START RECORDS FOR THE EXERCISE

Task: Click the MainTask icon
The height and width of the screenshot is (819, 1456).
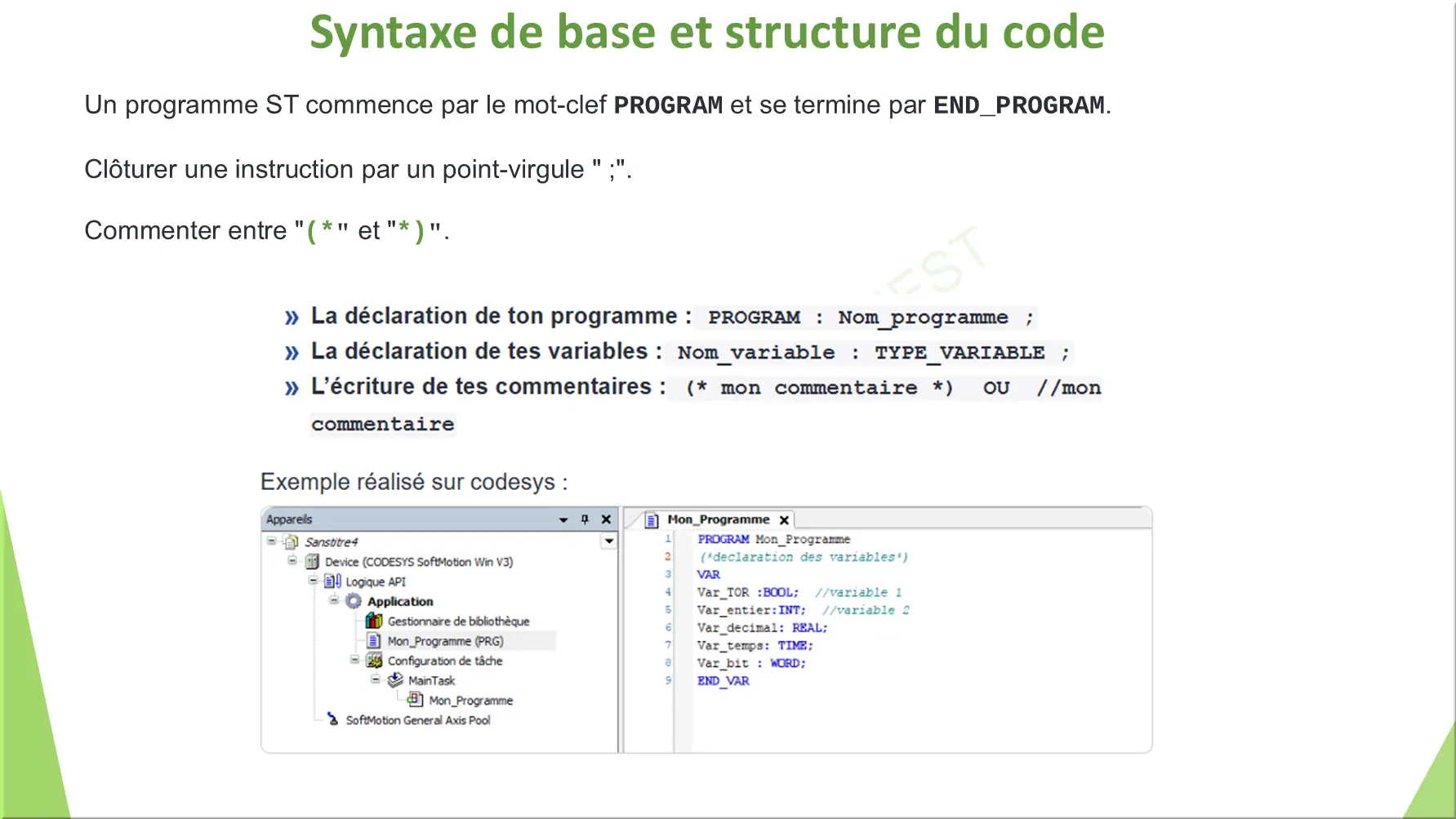Action: pyautogui.click(x=395, y=680)

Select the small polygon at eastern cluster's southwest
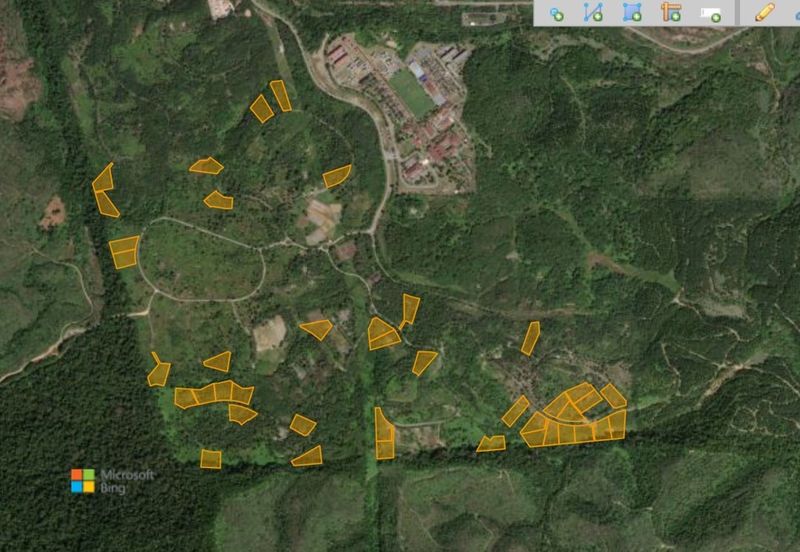click(491, 443)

END RECORDS FOR THE EXERCISE

**YOUR INSTRUCTIONS**
Every line from the one with "The height and" through the end of the records is to be reproduced exactly, and the pictures are to be left out.

**SOLUTION**
The height and width of the screenshot is (819, 1456).
Action: pyautogui.click(x=395, y=680)

Select the small polygon at eastern cluster's southwest
click(491, 443)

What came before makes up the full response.